Je ne pousserai pas plus loin cette discussion, messieurs; je ne veux qu'enlever au projet de loi ce caractère de loi d'exception, d'empiétement nouveau et inouï sur nos libertés qu'on a essayé de lui imprimer. Je ne donnerai pas, à la question de détail et aux dispositions dont il s'agit, plus d'importance qu'elles n'en ont réellement. Qu'elles soient adoptées ou modifiées, l'ordre et la liberté, et le gouvernement de Juillet n'en souffriront point; ils sont au-dessus de pareilles épreuves.

Encore quelques mots, messieurs; ce seront les derniers. On nous a dit: Acceptez les conséquences du gouvernement que vous avez fait.

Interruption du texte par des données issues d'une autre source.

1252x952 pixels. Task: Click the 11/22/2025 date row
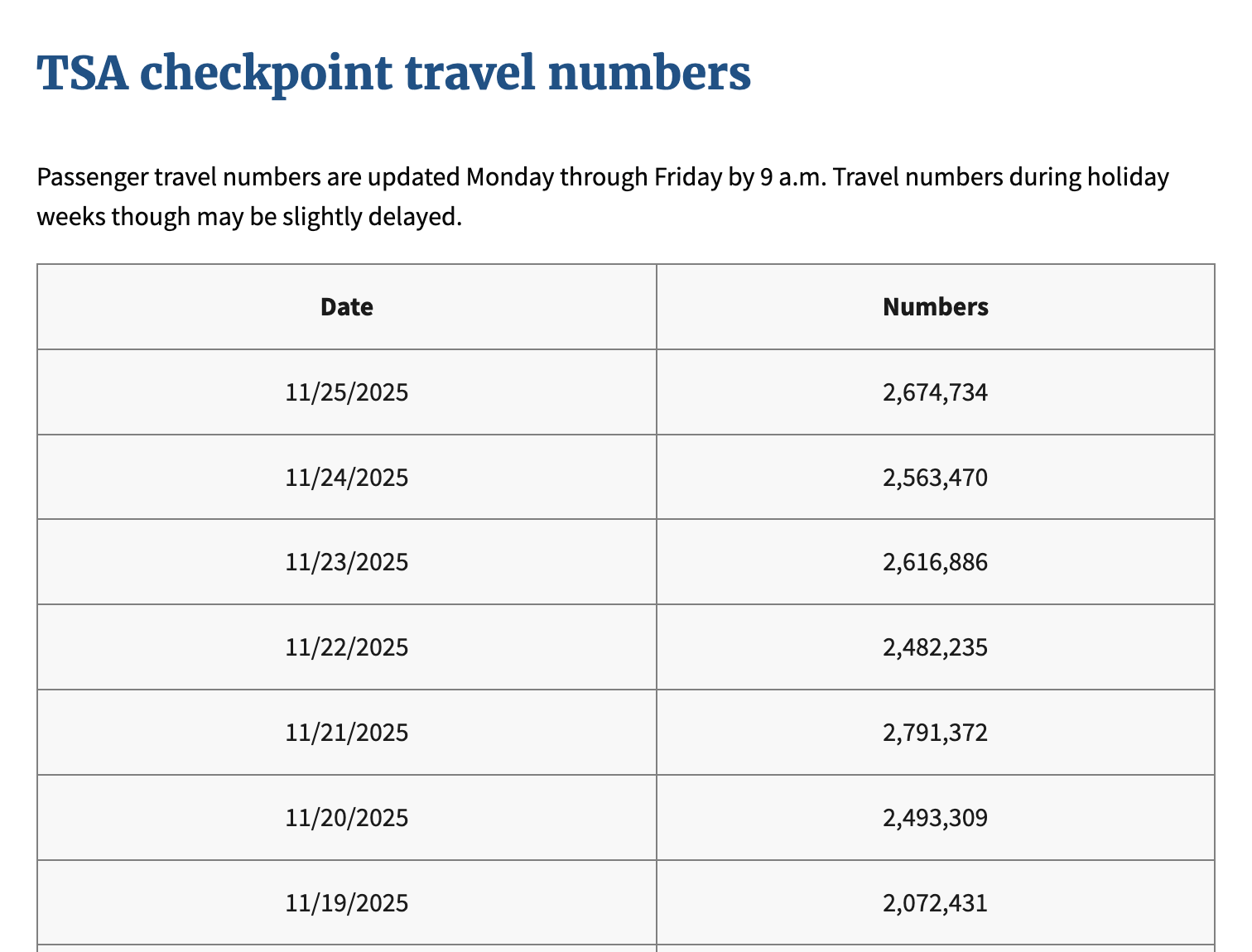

Messieurs, nous n'avons pas la prétention d'avoir fait le gouvernement de Juillet; il a été fait par une puissance bien supérieure à la nôtre et à celle des hommes: il a été fait par un arrêt de la Providence, exécuté par le bras du peuple français. (Bravo! bravo!) Voilà le véritable caractère de la révolution de Juillet; il y a eu arrêt d'en haut, exécution de cet arrêt par la justice du pays. Nous n'avons pas fait le gouvernement de Juillet; mais nous l'avons voulu, nous l'avons accepté; nous le voulons aujourd'hui comme le premier jour, et nous sommes aujourd'hui, comme le premier jour, fidèles aux principes qui ont triomphé désormais dans notre pays, aux principes que la France, pleine d'inexpérience et d'erreur, mais droite et sincère, avait proclamés en 1789. Elle a cherché pendant quarante ans, à travers toutes sortes d'épreuves et de réactions, la réalisation de ces principes, acceptant tantôt l'anarchie, tantôt le despotisme, dans l'espoir de trouver ce qu'elle cherchait. Elle l'a obtenu enfin par la révolution de Juillet. Elle a obtenu cette alliance de l'ordre et de la liberté, qui était le voeu de 1789. Et s'il m'est permis de parler des hommes qui ont pris quelque part à ce grand événement, je dirai que leur gloire est de l'avoir accepté franchement, de lui avoir donné, et dans la Charte de 1830 et dans la conduite du gouvernement depuis cette époque, une nouvelle sanction, un nouveau développement une nouvelle force; d'avoir été avec plus de mesure, et je crois qu'on peut le dire sans orgueil, avec plus de lumières, les légitimes héritiers de 1789, les enfants de la vraie pensée qui animait alors la France. Nous avons eu le bonheur de venir dans un temps plus calme; nous avons été exempts des illusions, des erreurs de nos pères; mais c'est la même pensée qui nous a animés, c'est la même pensée qui nous anime aujourd'hui, et le gouvernement que nous n'avons pas fait, mais que nous avons accepté, nous le défendrons contre les désordres de tout genre, contre tous les factieux, sous quelque drapeau qu'ils se présentent; et nous avons la ferme confiance qu'il triomphera des uns et des autres, et qu'il fondera définitivement cette alliance de l'ordre et de la liberté qui est son principe; il n'en a pas d'autre. (De nombreuses marques d'adhésion succèdent à cette improvisation.)